(Stored data entries)
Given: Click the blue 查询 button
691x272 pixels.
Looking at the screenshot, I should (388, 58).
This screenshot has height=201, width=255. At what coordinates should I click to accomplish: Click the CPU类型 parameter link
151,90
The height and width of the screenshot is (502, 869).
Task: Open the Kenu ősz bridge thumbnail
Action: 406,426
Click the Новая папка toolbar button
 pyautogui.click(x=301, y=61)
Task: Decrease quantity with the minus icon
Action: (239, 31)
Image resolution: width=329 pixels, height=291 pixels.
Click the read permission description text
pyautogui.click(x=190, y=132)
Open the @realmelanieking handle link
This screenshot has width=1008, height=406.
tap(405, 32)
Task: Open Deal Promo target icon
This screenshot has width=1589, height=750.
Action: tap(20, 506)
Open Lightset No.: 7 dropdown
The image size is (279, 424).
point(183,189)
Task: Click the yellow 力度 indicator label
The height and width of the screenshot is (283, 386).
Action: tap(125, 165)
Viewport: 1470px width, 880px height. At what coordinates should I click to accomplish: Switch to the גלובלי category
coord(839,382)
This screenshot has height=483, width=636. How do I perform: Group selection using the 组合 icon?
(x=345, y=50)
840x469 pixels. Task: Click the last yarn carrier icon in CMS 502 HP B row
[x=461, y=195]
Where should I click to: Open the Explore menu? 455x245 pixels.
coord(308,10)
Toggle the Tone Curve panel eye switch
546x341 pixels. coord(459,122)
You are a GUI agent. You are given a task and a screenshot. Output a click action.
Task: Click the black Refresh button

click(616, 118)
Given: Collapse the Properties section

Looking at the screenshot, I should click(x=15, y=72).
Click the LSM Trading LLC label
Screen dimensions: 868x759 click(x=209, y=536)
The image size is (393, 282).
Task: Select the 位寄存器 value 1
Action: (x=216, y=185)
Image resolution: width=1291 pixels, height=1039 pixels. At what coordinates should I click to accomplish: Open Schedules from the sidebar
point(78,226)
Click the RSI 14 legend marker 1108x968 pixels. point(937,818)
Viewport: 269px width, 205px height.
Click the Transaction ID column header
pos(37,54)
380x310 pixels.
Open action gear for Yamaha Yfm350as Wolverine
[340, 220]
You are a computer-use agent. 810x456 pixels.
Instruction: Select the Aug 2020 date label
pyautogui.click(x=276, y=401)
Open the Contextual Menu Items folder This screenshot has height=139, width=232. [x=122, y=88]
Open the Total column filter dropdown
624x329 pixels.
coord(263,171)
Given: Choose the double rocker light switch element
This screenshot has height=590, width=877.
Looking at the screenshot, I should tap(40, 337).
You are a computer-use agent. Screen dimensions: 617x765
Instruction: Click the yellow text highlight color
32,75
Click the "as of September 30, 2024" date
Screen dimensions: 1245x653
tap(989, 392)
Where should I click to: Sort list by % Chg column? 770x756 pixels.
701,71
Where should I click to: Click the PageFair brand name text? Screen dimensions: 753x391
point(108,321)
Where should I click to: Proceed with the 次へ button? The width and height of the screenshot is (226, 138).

Prompt - Please reproduce all of the records above word for word, keeping every line unchanged.

The output -
Given: Click the blue 查询 button
691x272 pixels.
Looking at the screenshot, I should (388, 58).
This screenshot has height=201, width=255. At what coordinates should I click to accomplish: Click the CPU类型 parameter link
151,90
The height and width of the screenshot is (502, 869).
Task: Open the Kenu ősz bridge thumbnail
Action: 406,426
Click the Новая папка toolbar button
 pyautogui.click(x=301, y=61)
Task: Decrease quantity with the minus icon
Action: (239, 31)
Image resolution: width=329 pixels, height=291 pixels.
Click the read permission description text
pyautogui.click(x=190, y=132)
Open the @realmelanieking handle link
This screenshot has width=1008, height=406.
tap(405, 32)
Task: Open Deal Promo target icon
This screenshot has width=1589, height=750.
Action: tap(20, 506)
Open Lightset No.: 7 dropdown
The image size is (279, 424).
point(183,189)
Task: Click the yellow 力度 indicator label
The height and width of the screenshot is (283, 386).
Action: tap(125, 165)
Viewport: 1470px width, 880px height. At what coordinates should I click to accomplish: Switch to the גלובלי category
coord(839,382)
This screenshot has height=483, width=636. How do I perform: Group selection using the 组合 icon?
(x=345, y=50)
840x469 pixels. Task: Click the last yarn carrier icon in CMS 502 HP B row
[x=461, y=195]
Where should I click to: Open the Explore menu? 455x245 pixels.
coord(308,10)
Toggle the Tone Curve panel eye switch
546x341 pixels. coord(459,122)
You are a GUI agent. You are given a task and a screenshot. Output a click action.
Task: Click the black Refresh button

click(616, 118)
Given: Collapse the Properties section

Looking at the screenshot, I should click(x=15, y=72).
Click the LSM Trading LLC label
Screen dimensions: 868x759 click(x=209, y=536)
The image size is (393, 282).
Task: Select the 位寄存器 value 1
Action: (x=216, y=185)
Image resolution: width=1291 pixels, height=1039 pixels. At what coordinates should I click to accomplish: Open Schedules from the sidebar
point(78,226)
Click the RSI 14 legend marker 1108x968 pixels. point(937,818)
Viewport: 269px width, 205px height.
Click the Transaction ID column header
pos(37,54)
380x310 pixels.
Open action gear for Yamaha Yfm350as Wolverine
[340, 220]
You are a computer-use agent. 810x456 pixels.
Instruction: Select the Aug 2020 date label
pyautogui.click(x=276, y=401)
Open the Contextual Menu Items folder This screenshot has height=139, width=232. [x=122, y=88]
Open the Total column filter dropdown
624x329 pixels.
coord(263,171)
Given: Choose the double rocker light switch element
This screenshot has height=590, width=877.
Looking at the screenshot, I should tap(40, 337).
You are a computer-use agent. Screen dimensions: 617x765
Instruction: Click the yellow text highlight color
32,75
Click the "as of September 30, 2024" date
Screen dimensions: 1245x653
tap(989, 392)
Where should I click to: Sort list by % Chg column? 770x756 pixels.
701,71
Where should I click to: Click the PageFair brand name text? Screen dimensions: 753x391
point(108,321)
Where should I click to: Proceed with the 次へ button? The width and height of the screenshot is (226, 138).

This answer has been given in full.